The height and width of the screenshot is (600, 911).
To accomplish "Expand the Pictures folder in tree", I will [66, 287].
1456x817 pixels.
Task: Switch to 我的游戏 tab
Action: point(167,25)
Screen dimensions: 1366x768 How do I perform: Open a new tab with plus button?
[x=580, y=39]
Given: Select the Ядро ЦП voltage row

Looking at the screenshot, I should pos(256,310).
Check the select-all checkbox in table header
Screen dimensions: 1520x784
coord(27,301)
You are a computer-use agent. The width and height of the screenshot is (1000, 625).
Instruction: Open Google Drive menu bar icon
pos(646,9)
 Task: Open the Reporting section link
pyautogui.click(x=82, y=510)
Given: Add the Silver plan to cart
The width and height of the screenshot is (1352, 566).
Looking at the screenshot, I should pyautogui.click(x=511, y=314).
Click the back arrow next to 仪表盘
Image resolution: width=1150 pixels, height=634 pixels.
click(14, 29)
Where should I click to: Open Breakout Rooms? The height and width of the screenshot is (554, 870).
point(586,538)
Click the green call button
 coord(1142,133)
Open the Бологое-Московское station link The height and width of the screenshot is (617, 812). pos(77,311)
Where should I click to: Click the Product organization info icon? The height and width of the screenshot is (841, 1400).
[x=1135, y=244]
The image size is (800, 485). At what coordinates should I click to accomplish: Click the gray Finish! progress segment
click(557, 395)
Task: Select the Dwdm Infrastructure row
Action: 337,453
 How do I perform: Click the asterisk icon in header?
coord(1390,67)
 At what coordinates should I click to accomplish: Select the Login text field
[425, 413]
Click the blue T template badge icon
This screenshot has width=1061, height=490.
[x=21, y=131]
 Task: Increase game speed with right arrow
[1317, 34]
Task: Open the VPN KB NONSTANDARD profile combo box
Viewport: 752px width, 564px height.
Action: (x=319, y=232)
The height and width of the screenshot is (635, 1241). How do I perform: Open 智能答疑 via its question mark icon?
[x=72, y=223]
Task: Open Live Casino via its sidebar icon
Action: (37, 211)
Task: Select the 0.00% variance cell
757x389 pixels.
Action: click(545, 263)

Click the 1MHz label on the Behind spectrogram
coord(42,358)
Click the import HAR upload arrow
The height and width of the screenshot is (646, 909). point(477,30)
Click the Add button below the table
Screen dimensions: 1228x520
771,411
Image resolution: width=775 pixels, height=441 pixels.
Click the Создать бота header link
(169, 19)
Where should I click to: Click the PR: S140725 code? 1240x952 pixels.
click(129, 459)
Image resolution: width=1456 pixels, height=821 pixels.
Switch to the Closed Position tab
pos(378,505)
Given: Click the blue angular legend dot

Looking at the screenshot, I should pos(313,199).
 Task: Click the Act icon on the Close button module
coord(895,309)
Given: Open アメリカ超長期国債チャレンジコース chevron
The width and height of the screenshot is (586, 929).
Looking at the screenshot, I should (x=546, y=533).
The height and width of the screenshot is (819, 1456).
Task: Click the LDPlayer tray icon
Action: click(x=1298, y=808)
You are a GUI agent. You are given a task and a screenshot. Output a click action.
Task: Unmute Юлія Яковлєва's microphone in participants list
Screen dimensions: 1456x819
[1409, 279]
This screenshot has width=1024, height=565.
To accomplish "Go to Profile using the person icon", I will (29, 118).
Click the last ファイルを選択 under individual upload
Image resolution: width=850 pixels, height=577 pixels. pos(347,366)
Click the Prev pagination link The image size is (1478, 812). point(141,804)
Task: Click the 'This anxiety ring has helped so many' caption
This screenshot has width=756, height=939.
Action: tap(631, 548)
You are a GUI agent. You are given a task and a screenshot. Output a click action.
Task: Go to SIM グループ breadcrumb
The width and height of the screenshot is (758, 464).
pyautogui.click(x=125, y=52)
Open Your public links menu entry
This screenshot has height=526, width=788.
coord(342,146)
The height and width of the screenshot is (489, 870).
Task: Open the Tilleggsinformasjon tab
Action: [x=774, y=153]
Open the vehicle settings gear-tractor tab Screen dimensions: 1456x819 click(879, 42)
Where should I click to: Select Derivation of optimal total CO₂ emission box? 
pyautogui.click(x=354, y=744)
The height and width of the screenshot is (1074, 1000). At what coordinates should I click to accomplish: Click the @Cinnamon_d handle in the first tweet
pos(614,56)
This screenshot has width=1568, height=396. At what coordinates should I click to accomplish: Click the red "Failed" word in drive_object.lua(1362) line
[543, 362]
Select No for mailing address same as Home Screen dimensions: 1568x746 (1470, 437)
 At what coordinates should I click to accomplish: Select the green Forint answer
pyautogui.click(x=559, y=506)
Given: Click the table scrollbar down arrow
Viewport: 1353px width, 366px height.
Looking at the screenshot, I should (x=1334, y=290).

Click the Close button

-------------------------

• EXERCISE GOAL:
How many lines of the records above contain the word "icon"? Reply with the number alone.

• ANSWER BELOW:
9